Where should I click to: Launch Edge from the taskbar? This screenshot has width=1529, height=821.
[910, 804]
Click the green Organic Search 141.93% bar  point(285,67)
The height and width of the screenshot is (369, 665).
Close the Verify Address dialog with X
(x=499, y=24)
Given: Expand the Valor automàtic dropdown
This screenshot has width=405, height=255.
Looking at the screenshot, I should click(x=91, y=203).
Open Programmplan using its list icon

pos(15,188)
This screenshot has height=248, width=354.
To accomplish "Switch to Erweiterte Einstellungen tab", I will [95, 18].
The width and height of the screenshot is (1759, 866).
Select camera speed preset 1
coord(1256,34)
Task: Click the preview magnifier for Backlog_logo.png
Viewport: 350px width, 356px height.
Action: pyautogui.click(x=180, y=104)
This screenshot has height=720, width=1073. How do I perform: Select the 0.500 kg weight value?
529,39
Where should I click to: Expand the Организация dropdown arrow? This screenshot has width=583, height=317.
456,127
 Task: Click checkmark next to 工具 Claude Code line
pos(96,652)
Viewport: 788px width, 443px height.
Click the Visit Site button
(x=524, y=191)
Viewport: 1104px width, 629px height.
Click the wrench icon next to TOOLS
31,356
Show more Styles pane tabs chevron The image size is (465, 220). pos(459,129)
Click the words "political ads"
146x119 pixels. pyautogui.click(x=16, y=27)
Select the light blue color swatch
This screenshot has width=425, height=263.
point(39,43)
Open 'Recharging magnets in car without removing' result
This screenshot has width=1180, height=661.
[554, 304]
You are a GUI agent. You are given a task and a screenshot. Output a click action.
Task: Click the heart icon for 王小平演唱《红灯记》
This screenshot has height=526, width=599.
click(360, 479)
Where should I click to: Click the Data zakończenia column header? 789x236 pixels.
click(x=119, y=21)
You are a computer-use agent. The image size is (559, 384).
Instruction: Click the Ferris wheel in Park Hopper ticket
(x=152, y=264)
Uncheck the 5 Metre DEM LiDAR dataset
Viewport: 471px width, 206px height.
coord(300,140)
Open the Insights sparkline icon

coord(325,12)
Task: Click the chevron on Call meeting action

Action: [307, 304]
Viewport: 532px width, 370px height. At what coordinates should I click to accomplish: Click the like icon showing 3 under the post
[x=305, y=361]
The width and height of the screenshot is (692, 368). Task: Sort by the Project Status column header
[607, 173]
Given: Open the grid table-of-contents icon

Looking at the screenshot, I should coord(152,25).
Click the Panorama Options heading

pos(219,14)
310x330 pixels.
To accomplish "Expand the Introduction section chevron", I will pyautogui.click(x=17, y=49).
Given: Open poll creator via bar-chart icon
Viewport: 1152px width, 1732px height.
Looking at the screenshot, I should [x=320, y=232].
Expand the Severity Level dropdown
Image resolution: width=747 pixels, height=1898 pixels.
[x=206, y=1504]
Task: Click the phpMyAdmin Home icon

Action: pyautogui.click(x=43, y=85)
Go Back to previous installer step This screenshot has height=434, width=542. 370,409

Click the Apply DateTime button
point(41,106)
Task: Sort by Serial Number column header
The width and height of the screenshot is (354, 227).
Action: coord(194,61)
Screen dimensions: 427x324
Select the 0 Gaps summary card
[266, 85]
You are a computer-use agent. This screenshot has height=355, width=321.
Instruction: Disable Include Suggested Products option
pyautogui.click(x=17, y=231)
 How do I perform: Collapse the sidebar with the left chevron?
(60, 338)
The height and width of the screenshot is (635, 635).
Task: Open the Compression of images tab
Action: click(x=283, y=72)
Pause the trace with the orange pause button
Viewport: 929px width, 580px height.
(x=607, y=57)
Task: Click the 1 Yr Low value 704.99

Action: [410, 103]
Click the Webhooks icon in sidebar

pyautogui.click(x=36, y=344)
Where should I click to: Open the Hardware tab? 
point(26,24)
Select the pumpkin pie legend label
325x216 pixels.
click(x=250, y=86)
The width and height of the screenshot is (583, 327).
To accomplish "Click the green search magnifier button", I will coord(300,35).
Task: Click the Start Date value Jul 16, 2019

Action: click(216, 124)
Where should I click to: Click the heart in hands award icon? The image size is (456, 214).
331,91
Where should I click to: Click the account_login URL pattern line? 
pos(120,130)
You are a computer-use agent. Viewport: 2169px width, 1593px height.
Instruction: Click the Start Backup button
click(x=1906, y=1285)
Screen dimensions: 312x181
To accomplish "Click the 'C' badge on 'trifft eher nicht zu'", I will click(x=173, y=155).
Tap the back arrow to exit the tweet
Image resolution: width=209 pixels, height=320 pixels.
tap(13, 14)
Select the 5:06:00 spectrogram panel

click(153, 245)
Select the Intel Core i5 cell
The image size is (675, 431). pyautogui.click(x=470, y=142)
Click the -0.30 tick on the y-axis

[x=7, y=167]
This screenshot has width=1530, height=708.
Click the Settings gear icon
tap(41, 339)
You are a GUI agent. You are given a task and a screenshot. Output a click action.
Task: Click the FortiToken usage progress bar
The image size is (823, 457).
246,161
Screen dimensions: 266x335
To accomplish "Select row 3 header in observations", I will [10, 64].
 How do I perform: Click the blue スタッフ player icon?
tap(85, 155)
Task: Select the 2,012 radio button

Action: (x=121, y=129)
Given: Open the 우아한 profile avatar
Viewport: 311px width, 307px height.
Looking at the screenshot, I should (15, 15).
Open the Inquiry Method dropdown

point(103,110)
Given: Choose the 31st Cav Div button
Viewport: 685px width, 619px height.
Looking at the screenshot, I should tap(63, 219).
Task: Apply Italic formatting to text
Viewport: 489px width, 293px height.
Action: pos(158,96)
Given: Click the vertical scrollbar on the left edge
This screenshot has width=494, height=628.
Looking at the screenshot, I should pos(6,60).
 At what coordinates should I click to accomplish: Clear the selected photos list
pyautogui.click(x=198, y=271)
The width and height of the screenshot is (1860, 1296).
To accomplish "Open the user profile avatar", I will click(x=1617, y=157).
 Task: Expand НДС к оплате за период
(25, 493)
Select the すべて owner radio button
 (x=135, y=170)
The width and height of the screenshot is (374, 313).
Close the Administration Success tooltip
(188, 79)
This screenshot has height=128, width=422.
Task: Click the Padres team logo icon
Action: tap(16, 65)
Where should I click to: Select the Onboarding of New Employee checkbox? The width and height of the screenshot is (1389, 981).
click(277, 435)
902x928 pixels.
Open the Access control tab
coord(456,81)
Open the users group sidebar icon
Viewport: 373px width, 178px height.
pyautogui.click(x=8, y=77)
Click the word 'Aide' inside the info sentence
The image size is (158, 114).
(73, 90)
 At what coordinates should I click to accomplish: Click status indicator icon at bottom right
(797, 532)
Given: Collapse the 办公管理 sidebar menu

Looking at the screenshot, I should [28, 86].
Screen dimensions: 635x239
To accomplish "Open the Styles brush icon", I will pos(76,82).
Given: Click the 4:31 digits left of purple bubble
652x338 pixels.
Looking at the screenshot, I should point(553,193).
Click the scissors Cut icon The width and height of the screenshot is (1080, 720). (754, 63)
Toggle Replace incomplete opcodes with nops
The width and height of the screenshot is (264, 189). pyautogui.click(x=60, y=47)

» Activity: Output a faithful copy of every entry, keeping each line as written.

» Solved problem:
Where should I click to: Launch Edge from the taskbar? This screenshot has width=1529, height=821.
[910, 804]
Click the green Organic Search 141.93% bar  point(285,67)
The height and width of the screenshot is (369, 665).
Close the Verify Address dialog with X
(x=499, y=24)
Given: Expand the Valor automàtic dropdown
This screenshot has width=405, height=255.
Looking at the screenshot, I should click(x=91, y=203).
Open Programmplan using its list icon

pos(15,188)
This screenshot has height=248, width=354.
To accomplish "Switch to Erweiterte Einstellungen tab", I will [95, 18].
The width and height of the screenshot is (1759, 866).
Select camera speed preset 1
coord(1256,34)
Task: Click the preview magnifier for Backlog_logo.png
Viewport: 350px width, 356px height.
Action: pyautogui.click(x=180, y=104)
This screenshot has height=720, width=1073. How do I perform: Select the 0.500 kg weight value?
529,39
Where should I click to: Expand the Организация dropdown arrow? This screenshot has width=583, height=317.
456,127
 Task: Click checkmark next to 工具 Claude Code line
pos(96,652)
Viewport: 788px width, 443px height.
Click the Visit Site button
(x=524, y=191)
Viewport: 1104px width, 629px height.
Click the wrench icon next to TOOLS
31,356
Show more Styles pane tabs chevron The image size is (465, 220). pos(459,129)
Click the words "political ads"
146x119 pixels. pyautogui.click(x=16, y=27)
Select the light blue color swatch
This screenshot has width=425, height=263.
point(39,43)
Open 'Recharging magnets in car without removing' result
This screenshot has width=1180, height=661.
[554, 304]
You are a GUI agent. You are given a task and a screenshot. Output a click action.
Task: Click the heart icon for 王小平演唱《红灯记》
This screenshot has height=526, width=599.
click(360, 479)
Where should I click to: Click the Data zakończenia column header? 789x236 pixels.
click(x=119, y=21)
You are a computer-use agent. The image size is (559, 384).
Instruction: Click the Ferris wheel in Park Hopper ticket
(x=152, y=264)
Uncheck the 5 Metre DEM LiDAR dataset
Viewport: 471px width, 206px height.
coord(300,140)
Open the Insights sparkline icon

coord(325,12)
Task: Click the chevron on Call meeting action

Action: [307, 304]
Viewport: 532px width, 370px height. At what coordinates should I click to accomplish: Click the like icon showing 3 under the post
[x=305, y=361]
The width and height of the screenshot is (692, 368). Task: Sort by the Project Status column header
[607, 173]
Given: Open the grid table-of-contents icon

Looking at the screenshot, I should coord(152,25).
Click the Panorama Options heading

pos(219,14)
310x330 pixels.
To accomplish "Expand the Introduction section chevron", I will pyautogui.click(x=17, y=49).
Given: Open poll creator via bar-chart icon
Viewport: 1152px width, 1732px height.
Looking at the screenshot, I should [x=320, y=232].
Expand the Severity Level dropdown
Image resolution: width=747 pixels, height=1898 pixels.
[x=206, y=1504]
Task: Click the phpMyAdmin Home icon

Action: pyautogui.click(x=43, y=85)
Go Back to previous installer step This screenshot has height=434, width=542. 370,409

Click the Apply DateTime button
point(41,106)
Task: Sort by Serial Number column header
The width and height of the screenshot is (354, 227).
Action: coord(194,61)
Screen dimensions: 427x324
Select the 0 Gaps summary card
[266, 85]
You are a computer-use agent. This screenshot has height=355, width=321.
Instruction: Disable Include Suggested Products option
pyautogui.click(x=17, y=231)
 How do I perform: Collapse the sidebar with the left chevron?
(60, 338)
The height and width of the screenshot is (635, 635).
Task: Open the Compression of images tab
Action: click(x=283, y=72)
Pause the trace with the orange pause button
Viewport: 929px width, 580px height.
(x=607, y=57)
Task: Click the 1 Yr Low value 704.99

Action: [410, 103]
Click the Webhooks icon in sidebar

pyautogui.click(x=36, y=344)
Where should I click to: Open the Hardware tab? 
point(26,24)
Select the pumpkin pie legend label
325x216 pixels.
click(x=250, y=86)
The width and height of the screenshot is (583, 327).
To accomplish "Click the green search magnifier button", I will coord(300,35).
Task: Click the Start Date value Jul 16, 2019

Action: click(216, 124)
Where should I click to: Click the heart in hands award icon? The image size is (456, 214).
331,91
Where should I click to: Click the account_login URL pattern line? 
pos(120,130)
You are a computer-use agent. Viewport: 2169px width, 1593px height.
Instruction: Click the Start Backup button
click(x=1906, y=1285)
Screen dimensions: 312x181
To accomplish "Click the 'C' badge on 'trifft eher nicht zu'", I will click(x=173, y=155).
Tap the back arrow to exit the tweet
Image resolution: width=209 pixels, height=320 pixels.
tap(13, 14)
Select the 5:06:00 spectrogram panel

click(153, 245)
Select the Intel Core i5 cell
The image size is (675, 431). pyautogui.click(x=470, y=142)
Click the -0.30 tick on the y-axis

[x=7, y=167]
This screenshot has width=1530, height=708.
Click the Settings gear icon
tap(41, 339)
You are a GUI agent. You are given a task and a screenshot. Output a click action.
Task: Click the FortiToken usage progress bar
The image size is (823, 457).
246,161
Screen dimensions: 266x335
To accomplish "Select row 3 header in observations", I will [10, 64].
 How do I perform: Click the blue スタッフ player icon?
tap(85, 155)
Task: Select the 2,012 radio button

Action: (x=121, y=129)
Given: Open the 우아한 profile avatar
Viewport: 311px width, 307px height.
Looking at the screenshot, I should (15, 15).
Open the Inquiry Method dropdown

point(103,110)
Given: Choose the 31st Cav Div button
Viewport: 685px width, 619px height.
Looking at the screenshot, I should tap(63, 219).
Task: Apply Italic formatting to text
Viewport: 489px width, 293px height.
Action: pos(158,96)
Given: Click the vertical scrollbar on the left edge
This screenshot has width=494, height=628.
Looking at the screenshot, I should pos(6,60).
 At what coordinates should I click to accomplish: Clear the selected photos list
pyautogui.click(x=198, y=271)
The width and height of the screenshot is (1860, 1296).
To accomplish "Open the user profile avatar", I will click(x=1617, y=157).
 Task: Expand НДС к оплате за период
(25, 493)
Select the すべて owner radio button
 (x=135, y=170)
The width and height of the screenshot is (374, 313).
Close the Administration Success tooltip
(188, 79)
This screenshot has height=128, width=422.
Task: Click the Padres team logo icon
Action: tap(16, 65)
Where should I click to: Select the Onboarding of New Employee checkbox? The width and height of the screenshot is (1389, 981).
click(277, 435)
902x928 pixels.
Open the Access control tab
coord(456,81)
Open the users group sidebar icon
Viewport: 373px width, 178px height.
pyautogui.click(x=8, y=77)
Click the word 'Aide' inside the info sentence
The image size is (158, 114).
(73, 90)
 At what coordinates should I click to accomplish: Click status indicator icon at bottom right
(797, 532)
Given: Collapse the 办公管理 sidebar menu

Looking at the screenshot, I should [28, 86].
Screen dimensions: 635x239
To accomplish "Open the Styles brush icon", I will pos(76,82).
Given: Click the 4:31 digits left of purple bubble
652x338 pixels.
Looking at the screenshot, I should point(553,193).
Click the scissors Cut icon The width and height of the screenshot is (1080, 720). (754, 63)
Toggle Replace incomplete opcodes with nops
The width and height of the screenshot is (264, 189). pyautogui.click(x=60, y=47)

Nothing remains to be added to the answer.